__TASK PROMPT__: The lines wanted run from the first one below through the one with "Select the line". Return them exactly.

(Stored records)
※
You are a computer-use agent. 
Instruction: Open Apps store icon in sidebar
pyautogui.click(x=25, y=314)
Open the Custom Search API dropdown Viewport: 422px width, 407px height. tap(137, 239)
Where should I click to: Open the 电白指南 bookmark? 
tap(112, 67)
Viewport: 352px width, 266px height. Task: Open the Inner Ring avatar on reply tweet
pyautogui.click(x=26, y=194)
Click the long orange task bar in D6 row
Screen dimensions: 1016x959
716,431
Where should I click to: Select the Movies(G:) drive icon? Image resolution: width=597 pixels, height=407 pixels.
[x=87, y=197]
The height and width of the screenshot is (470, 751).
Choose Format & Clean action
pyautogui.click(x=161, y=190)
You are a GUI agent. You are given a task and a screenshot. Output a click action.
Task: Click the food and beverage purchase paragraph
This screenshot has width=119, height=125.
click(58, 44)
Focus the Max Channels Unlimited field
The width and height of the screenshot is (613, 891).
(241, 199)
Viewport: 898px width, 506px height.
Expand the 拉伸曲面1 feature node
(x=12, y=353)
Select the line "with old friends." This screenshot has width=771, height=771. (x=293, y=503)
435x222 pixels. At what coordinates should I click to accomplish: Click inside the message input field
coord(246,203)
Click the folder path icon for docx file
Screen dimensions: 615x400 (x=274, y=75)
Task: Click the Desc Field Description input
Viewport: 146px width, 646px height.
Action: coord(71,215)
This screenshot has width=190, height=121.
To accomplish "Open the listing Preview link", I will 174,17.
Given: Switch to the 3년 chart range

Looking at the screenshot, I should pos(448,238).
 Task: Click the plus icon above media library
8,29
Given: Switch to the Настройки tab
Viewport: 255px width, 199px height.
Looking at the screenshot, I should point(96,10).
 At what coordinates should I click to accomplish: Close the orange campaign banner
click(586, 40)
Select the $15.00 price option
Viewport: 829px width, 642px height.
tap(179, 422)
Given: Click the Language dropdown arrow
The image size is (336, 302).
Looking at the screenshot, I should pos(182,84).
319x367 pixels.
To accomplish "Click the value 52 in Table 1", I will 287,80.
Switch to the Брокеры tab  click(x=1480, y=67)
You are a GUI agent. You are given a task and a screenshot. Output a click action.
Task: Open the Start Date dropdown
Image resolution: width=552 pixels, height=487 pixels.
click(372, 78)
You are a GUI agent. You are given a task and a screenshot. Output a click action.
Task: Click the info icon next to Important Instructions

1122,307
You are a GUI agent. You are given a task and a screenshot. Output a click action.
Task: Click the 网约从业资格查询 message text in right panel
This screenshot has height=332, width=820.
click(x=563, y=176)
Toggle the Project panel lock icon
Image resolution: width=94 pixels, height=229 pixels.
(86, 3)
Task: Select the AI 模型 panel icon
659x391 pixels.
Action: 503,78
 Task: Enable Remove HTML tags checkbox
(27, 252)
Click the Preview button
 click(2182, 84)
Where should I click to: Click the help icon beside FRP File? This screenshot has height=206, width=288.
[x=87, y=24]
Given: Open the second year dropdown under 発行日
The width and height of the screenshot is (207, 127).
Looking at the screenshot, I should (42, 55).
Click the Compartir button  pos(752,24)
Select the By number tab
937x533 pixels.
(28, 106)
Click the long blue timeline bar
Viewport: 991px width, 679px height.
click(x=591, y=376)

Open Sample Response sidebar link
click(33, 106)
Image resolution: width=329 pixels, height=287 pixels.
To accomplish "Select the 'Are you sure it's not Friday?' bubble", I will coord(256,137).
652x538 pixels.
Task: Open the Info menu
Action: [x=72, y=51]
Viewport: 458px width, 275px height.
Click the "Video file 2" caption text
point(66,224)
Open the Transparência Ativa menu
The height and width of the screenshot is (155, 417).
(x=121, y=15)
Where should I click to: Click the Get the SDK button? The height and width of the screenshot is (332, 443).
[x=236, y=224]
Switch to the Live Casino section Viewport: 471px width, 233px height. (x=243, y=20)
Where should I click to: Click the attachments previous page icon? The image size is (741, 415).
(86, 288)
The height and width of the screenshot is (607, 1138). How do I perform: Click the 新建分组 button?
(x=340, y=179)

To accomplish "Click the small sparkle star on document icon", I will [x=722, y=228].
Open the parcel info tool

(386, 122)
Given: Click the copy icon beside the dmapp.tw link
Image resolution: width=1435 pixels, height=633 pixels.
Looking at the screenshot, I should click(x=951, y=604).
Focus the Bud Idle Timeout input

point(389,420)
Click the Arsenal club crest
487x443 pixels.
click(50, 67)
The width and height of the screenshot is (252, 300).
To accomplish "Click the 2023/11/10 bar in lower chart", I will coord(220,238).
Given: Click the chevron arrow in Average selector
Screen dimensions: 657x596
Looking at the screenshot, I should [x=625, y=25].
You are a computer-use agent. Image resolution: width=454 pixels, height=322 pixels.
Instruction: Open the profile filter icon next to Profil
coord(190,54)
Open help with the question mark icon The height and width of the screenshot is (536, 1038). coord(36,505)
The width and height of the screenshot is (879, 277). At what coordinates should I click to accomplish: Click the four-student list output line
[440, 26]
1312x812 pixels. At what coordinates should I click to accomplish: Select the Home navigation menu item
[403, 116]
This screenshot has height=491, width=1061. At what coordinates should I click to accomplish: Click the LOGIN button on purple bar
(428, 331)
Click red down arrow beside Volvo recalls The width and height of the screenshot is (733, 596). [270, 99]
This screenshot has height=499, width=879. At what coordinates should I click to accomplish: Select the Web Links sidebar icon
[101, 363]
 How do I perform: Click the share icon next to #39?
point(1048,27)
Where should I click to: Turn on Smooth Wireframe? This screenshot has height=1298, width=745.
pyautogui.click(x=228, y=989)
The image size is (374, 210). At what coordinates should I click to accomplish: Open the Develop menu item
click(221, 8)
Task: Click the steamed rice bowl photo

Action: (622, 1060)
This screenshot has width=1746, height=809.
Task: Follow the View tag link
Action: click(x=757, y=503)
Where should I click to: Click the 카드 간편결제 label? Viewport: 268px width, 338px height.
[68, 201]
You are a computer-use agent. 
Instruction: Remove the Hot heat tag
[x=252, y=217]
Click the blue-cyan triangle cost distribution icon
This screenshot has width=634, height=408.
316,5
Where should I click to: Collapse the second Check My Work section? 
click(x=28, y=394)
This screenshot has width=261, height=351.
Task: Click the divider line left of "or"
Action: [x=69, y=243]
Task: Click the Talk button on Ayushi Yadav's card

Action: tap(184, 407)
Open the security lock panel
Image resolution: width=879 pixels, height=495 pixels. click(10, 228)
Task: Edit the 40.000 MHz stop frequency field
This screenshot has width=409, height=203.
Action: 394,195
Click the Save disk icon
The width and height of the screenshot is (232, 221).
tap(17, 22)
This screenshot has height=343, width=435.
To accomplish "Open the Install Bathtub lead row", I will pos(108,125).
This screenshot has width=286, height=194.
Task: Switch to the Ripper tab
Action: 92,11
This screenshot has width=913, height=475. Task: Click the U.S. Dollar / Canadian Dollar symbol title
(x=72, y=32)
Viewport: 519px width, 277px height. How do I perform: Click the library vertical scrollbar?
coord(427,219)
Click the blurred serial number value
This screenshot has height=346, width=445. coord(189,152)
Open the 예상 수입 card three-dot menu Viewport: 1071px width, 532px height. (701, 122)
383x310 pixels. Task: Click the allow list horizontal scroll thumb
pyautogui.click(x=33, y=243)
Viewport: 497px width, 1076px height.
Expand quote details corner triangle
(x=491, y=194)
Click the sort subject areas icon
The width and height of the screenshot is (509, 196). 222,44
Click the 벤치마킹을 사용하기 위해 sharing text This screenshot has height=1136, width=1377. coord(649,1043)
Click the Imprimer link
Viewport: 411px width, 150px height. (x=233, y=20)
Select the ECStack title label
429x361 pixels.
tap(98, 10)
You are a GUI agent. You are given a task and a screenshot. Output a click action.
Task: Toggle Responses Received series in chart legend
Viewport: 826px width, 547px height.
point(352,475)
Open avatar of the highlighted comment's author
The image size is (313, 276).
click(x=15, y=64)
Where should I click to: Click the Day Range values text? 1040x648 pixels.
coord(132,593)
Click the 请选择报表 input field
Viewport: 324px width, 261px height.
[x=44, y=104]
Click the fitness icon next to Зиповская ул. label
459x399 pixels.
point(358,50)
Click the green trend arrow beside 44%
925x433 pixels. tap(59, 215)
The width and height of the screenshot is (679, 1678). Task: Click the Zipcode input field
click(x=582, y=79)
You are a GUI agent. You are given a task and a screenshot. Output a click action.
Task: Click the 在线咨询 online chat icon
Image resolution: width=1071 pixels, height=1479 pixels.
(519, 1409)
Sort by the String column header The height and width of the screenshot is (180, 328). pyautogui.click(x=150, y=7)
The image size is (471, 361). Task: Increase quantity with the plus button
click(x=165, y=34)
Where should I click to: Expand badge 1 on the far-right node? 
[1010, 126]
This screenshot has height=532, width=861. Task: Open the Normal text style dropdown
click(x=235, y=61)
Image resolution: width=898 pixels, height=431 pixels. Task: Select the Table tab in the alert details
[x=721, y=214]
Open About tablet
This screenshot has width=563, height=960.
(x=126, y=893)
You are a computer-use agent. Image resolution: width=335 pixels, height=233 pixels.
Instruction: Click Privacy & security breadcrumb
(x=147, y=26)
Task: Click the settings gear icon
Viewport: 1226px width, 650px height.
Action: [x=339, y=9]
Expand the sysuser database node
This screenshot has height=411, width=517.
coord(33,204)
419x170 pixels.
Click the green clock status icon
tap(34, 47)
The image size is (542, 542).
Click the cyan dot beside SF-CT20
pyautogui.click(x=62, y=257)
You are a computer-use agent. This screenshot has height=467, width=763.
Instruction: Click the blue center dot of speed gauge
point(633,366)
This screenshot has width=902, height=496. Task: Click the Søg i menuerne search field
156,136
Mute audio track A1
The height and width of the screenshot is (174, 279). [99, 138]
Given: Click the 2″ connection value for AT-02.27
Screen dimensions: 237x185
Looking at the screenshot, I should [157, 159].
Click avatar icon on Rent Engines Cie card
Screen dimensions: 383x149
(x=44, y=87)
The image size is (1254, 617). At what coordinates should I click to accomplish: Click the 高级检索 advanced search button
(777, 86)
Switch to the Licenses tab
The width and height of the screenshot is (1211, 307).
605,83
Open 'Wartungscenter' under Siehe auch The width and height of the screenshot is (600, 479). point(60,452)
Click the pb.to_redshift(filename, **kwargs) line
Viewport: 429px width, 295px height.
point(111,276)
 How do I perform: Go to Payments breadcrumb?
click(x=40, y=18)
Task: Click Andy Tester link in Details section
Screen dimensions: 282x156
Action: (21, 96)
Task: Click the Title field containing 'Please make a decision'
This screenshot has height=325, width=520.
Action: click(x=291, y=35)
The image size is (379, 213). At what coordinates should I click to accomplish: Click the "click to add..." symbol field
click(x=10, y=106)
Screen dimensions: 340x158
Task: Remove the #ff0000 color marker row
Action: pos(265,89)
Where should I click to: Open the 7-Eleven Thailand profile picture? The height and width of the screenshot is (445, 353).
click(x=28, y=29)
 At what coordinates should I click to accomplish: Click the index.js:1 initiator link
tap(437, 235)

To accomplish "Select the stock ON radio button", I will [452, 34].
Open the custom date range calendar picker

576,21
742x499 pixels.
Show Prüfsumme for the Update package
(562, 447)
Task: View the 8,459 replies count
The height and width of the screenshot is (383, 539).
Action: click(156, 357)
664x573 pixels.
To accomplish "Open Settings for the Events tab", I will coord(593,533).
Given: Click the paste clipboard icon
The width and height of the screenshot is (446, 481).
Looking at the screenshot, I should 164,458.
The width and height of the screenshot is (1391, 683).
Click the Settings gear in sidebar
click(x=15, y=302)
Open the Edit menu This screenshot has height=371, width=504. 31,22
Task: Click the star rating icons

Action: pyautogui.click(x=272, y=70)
※
__RESULT__:
You are a computer-use agent. 
Instruction: Open Apps store icon in sidebar
pyautogui.click(x=25, y=314)
Open the Custom Search API dropdown Viewport: 422px width, 407px height. tap(137, 239)
Where should I click to: Open the 电白指南 bookmark? 
tap(112, 67)
Viewport: 352px width, 266px height. Task: Open the Inner Ring avatar on reply tweet
pyautogui.click(x=26, y=194)
Click the long orange task bar in D6 row
Screen dimensions: 1016x959
716,431
Where should I click to: Select the Movies(G:) drive icon? Image resolution: width=597 pixels, height=407 pixels.
[x=87, y=197]
The height and width of the screenshot is (470, 751).
Choose Format & Clean action
pyautogui.click(x=161, y=190)
You are a GUI agent. You are given a task and a screenshot. Output a click action.
Task: Click the food and beverage purchase paragraph
This screenshot has width=119, height=125.
click(58, 44)
Focus the Max Channels Unlimited field
The width and height of the screenshot is (613, 891).
(241, 199)
Viewport: 898px width, 506px height.
Expand the 拉伸曲面1 feature node
(x=12, y=353)
Select the line "with old friends." This screenshot has width=771, height=771. (x=293, y=503)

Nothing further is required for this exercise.